# [Set problem A]
In the commentary on the anti-Trump security letter, in what year did Ronald Reagan sign the treaty on torture?
# [Set problem B]
Carry on the commentary on the anti-Trump security letter from its final sentence.

** Start of Page text **

Two of the most recent, widely discussed anti-Trump outrage rituals – one from Wednesday and the other from last night’s Fox News debate – demonstrate the sham at the heart of the establishment display of horror. This week, American political and media figures from across the spectrum stood and applauded a tawdry cast of neocons and other assorted war-mongers who are responsible for grave war crimes, torture, kidnappings, due-process-free indefinite imprisonment, and the worst political crime of this generation: the attack on and destruction of Iraq.

These five dozen or so extremists (calling themselves “members of the Republican national security community”) were the toast of the town because they published an “open letter” denouncing Trump on the ground that his “own statements lead us to conclude that as president, he would use the authority of his office to act in ways that make America less safe, and which would diminish our standing in the world.” This was one of their examples:

His embrace of the expansive use of torture is inexcusable.

Most decent human beings, by definition, would express this sentiment without including the qualifying word “expansive.” Even Ronald Reagan, whom virtually all the signatories claim to idolize, advocated for and signeda treaty in 1988 which stated that “no exceptional circumstances whatsoever . . . may be invoked as a justification of torture” and that “each State Party shall ensure that all acts of torture are offences under its criminal law.” The taboo is on “all acts of torture,” not its “expansive use”: whatever that means.

But the group signing this anti-Trump letter can’t pretend to find an embrace of torture itself to be “inexcusable” because most of them implemented torture policies while in government or vocally advocated for them. So instead, they invoke the Goldilocks Theory of Torture: we believe in torture up to exactly the right point, while Trump is disgraceful because he wants to go beyond that: he believes in “the expansive use of torture.” The same dynamic drove yesterday’s widely cheered speech by Mitt Romney, where the two-time failed GOP candidate denounced Trump for advocating torture while literally ignoring his own clear pro-torture viewpoints.

** End of Page text **
** Start of Dataset content **

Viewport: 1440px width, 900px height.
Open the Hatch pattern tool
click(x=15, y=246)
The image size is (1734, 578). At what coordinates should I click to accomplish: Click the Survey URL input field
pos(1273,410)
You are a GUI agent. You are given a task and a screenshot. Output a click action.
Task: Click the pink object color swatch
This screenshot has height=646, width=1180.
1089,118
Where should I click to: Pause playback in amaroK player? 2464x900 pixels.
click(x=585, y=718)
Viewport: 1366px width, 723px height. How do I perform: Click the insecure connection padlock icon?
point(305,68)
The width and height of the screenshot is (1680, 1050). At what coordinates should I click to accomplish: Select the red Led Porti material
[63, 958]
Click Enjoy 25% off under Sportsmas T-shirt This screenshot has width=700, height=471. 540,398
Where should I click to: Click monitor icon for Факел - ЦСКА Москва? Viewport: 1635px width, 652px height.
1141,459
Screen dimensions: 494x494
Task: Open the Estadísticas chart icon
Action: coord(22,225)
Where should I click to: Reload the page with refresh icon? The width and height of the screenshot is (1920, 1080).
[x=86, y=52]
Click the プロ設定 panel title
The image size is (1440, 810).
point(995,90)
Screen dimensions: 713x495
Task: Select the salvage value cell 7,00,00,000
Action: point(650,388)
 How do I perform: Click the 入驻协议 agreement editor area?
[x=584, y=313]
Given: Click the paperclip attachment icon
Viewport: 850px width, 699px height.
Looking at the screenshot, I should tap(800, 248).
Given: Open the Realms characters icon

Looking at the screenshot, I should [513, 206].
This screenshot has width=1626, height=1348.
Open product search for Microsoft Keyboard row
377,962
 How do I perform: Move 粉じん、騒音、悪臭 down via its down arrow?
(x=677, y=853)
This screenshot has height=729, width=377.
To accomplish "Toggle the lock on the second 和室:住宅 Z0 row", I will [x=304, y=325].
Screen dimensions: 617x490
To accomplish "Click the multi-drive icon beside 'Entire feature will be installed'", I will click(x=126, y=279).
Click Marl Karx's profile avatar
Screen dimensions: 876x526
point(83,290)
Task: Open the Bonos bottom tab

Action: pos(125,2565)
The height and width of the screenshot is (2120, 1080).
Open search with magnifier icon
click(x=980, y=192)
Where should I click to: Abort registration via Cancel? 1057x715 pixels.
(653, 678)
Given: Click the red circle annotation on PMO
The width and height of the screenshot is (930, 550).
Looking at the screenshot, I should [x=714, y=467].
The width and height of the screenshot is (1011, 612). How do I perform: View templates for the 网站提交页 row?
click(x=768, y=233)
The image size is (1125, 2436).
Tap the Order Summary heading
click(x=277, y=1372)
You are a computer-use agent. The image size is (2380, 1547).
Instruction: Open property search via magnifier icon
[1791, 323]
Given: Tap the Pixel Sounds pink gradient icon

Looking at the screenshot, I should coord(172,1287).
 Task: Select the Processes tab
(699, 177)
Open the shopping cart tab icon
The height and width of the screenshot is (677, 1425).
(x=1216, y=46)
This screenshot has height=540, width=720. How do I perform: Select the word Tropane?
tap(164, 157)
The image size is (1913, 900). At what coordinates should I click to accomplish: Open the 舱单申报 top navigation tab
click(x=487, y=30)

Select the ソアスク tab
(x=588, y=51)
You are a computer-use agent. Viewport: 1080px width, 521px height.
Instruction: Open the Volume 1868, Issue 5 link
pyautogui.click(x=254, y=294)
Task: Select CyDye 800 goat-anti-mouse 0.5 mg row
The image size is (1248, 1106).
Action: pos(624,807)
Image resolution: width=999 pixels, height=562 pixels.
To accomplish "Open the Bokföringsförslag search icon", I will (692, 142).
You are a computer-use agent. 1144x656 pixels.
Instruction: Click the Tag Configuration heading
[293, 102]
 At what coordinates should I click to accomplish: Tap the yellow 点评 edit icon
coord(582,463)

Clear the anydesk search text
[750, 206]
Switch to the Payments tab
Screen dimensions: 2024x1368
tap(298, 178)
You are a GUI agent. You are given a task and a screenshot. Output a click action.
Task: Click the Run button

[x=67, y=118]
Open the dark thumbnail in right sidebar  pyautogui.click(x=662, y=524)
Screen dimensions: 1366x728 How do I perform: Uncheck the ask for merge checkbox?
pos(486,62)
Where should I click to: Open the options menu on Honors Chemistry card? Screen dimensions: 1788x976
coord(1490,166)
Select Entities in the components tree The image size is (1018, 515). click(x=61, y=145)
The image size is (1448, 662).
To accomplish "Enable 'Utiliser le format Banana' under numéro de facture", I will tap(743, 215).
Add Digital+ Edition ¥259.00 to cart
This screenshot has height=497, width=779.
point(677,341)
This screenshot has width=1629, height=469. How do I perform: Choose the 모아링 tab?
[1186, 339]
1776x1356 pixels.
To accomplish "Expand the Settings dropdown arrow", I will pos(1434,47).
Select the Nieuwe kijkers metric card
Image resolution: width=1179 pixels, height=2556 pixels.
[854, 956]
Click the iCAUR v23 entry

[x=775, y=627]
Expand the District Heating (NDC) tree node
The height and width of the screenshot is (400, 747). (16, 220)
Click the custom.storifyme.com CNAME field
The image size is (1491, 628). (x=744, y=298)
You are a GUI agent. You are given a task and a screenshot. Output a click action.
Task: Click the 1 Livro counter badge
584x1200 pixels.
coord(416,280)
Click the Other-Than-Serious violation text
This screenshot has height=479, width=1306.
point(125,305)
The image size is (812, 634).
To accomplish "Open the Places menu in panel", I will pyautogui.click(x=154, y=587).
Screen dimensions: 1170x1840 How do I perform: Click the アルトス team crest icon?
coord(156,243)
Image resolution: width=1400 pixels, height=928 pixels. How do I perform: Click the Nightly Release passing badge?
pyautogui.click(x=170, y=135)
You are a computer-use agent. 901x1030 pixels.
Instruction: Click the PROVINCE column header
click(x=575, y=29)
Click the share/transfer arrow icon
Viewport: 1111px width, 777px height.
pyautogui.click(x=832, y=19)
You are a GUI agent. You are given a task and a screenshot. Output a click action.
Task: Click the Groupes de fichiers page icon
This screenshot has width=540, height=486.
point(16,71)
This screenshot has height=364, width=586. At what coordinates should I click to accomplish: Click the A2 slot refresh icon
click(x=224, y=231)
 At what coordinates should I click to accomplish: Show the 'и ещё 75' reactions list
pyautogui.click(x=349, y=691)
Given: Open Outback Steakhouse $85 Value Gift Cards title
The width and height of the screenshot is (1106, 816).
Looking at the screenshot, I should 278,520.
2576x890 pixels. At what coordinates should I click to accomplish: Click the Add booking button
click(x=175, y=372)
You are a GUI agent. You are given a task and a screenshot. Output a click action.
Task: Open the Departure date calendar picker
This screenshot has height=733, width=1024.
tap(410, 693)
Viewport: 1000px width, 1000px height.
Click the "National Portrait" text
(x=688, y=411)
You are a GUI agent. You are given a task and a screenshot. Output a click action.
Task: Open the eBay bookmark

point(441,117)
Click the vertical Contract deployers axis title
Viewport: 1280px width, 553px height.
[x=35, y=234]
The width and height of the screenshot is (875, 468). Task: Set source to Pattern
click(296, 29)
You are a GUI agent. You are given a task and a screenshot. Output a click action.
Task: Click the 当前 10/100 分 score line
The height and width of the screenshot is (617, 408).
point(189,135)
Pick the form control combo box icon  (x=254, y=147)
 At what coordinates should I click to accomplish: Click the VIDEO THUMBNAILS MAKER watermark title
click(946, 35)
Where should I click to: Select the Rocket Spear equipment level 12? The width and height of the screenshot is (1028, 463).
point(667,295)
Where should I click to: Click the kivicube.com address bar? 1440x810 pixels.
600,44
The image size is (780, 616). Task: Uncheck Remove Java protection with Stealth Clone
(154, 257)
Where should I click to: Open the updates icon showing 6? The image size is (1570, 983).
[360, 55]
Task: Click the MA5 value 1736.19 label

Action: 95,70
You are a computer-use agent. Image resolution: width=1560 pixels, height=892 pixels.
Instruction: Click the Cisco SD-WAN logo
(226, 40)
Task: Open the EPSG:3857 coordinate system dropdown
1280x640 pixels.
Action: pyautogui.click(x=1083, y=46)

** End of Dataset content **

# [Right answer A]
1988

# [Right answer B]
Here we see the elite class agreeing to pretend that Trump is advocating views that are inherently disqualifying when – thanks to those doing the denouncing – those views are actually quite mainstream, even popular, among both the American political class and its population. Torture was the official American policy for years. It went way beyond waterboarding. One Republican president ordered it and his Democratic successor immunized it from all forms of accountability, ensuring that not a single official would be prosecuted for authorizing even the most extreme techniques, ones that killed people – or even allowed to be sued by their victims.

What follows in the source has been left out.